Just read a summarized version of Billy Hunter’s latest memo to the players, via Marc Stein.

Here are the key takeaways:

• Training camps and free agency are tentatively slated to begin on Dec. 9, assuming that the new CBA is ratified. Assuming that’s the case, the 2011-12 season would begin on Christmas Day, Dec. 25.

• Of the system issues mentioned, the key one is that extend-and-trades still exist. The owners didn’t want them, but they remain.

As with sign-and-trades, players moving pursuant to an extend-and-trade may not receive Bird annual increases or one year longer maximum contract length.

Via SI.com’s full version of the memo:

Except during the 2011-12 and 2012-13 seasons, teams are prohibited from acquiring a free agent in a sign-and-trade if their team salary post-transaction would exceed the tax level by more than $4 million. The maximum contract length in a sign-and-trade is four years, and maximum annual increases are 4.5 percent.

Deron Williams can be a free agent at the end of the season if he opts out of the remaining one year and $17.8 million left on his contract. The Nets are going to do everything in their power to lock up their superstar point guard long-term. The question is, will they be able to close the deal?

At this point, no one knows. The Nets have time to persuade Williams to stay. It’s just not that much time. But if he forces the Nets’ hand and it becomes a Melo Drama all over again, at least they’ll be able to get something for him and not lose him for nothing. And perhaps most importantly, they can trade him to a big market team like New York, Los Angeles or Dallas that is over the cap without any ramifications.
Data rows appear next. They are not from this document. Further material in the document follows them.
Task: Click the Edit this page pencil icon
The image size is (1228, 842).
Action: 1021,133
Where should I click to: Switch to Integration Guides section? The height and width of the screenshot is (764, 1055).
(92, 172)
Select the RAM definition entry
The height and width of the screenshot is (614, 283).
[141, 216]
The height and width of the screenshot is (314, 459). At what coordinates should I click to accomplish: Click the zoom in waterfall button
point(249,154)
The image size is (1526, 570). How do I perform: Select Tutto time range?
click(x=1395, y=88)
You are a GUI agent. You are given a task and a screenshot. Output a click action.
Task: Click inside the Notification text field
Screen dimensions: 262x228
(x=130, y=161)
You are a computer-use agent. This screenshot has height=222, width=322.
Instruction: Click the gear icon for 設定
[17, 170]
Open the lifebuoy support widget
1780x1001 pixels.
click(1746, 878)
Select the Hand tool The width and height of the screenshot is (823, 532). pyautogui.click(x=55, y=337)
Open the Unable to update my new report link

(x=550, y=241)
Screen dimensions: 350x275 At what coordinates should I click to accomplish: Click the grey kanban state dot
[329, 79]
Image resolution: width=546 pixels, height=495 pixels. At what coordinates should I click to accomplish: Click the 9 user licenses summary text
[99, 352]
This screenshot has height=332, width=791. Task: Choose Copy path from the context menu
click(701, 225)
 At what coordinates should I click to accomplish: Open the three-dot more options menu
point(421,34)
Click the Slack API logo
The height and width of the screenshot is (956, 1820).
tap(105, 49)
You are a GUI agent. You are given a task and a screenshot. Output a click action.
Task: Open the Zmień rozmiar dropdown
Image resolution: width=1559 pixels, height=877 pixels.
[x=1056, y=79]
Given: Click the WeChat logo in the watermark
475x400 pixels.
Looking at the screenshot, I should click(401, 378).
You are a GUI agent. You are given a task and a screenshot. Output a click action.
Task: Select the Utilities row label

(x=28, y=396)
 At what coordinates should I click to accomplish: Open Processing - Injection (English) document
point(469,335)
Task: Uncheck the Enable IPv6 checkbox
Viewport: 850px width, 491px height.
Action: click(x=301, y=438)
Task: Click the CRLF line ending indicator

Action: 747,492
• The Nets will be permitted a “do-over” on Travis Outlaw’s albatross if they so choose. The remaining on four years and $28 million of Outlaw’s contract can be voided without any cap hit.

Via SI.com

Each team is permitted to waive one player prior to any season of the CBA (only for contracts in place at the inception of the CBA) and have 100 percent of the player’s salary removed from team salary for Cap and Tax purposes.

• While we don’t know what the salary cap is going to be, all NBA teams will have to spend 85 percent of it during the first year of the new 10-year deal.

Via SI.com:

Minimum team salary will be increased to 85 percent of the salary cap in years one and two, and 90 percent of the salary cap starting in year three.

According to hoopdata.com, the Nets have almost $41 million in salary cap commitments for the upcoming year. Based on last season’s cap number of $58 million (this year’s is still unknown), they’d have around $17 million. But if they amnesty Outlaw, they’d have somewhere in the neighborhood of $24 million, not counting the money they’d have to pay their draft picks, Marshon Brooks and Jordan Williams. If $49 million is 85 percent, the Nets would have to spend around $15 million to be cap compliant, using last season’s numbers.

Right now, the Nets know that Williams, Brook Lopez and very likely Anthony Morrow will comprise 60 percent of their starting five in 2011-12. But they still need a power forward (Kris Humphries is a free agent) and small forward (with Outlaw gone) to fill it out.

Potential targets could include David West, Caron Butler, Jamal Crawford, Andrei Kirilenko, Nene, Tyson Chandler and J.R. Smith among others. Realistically, it may not be possible to land most of them. That’s fine. But the possibility -- given the Nets’ finances -- is there.

GM Billy King will have to decide if he wants to sacrifice future flexibility in order to offer one of them a long-term deal -- especially considering he’s going to be facing the Williams conundrum.

It’s going to be a fun season, that’s for sure.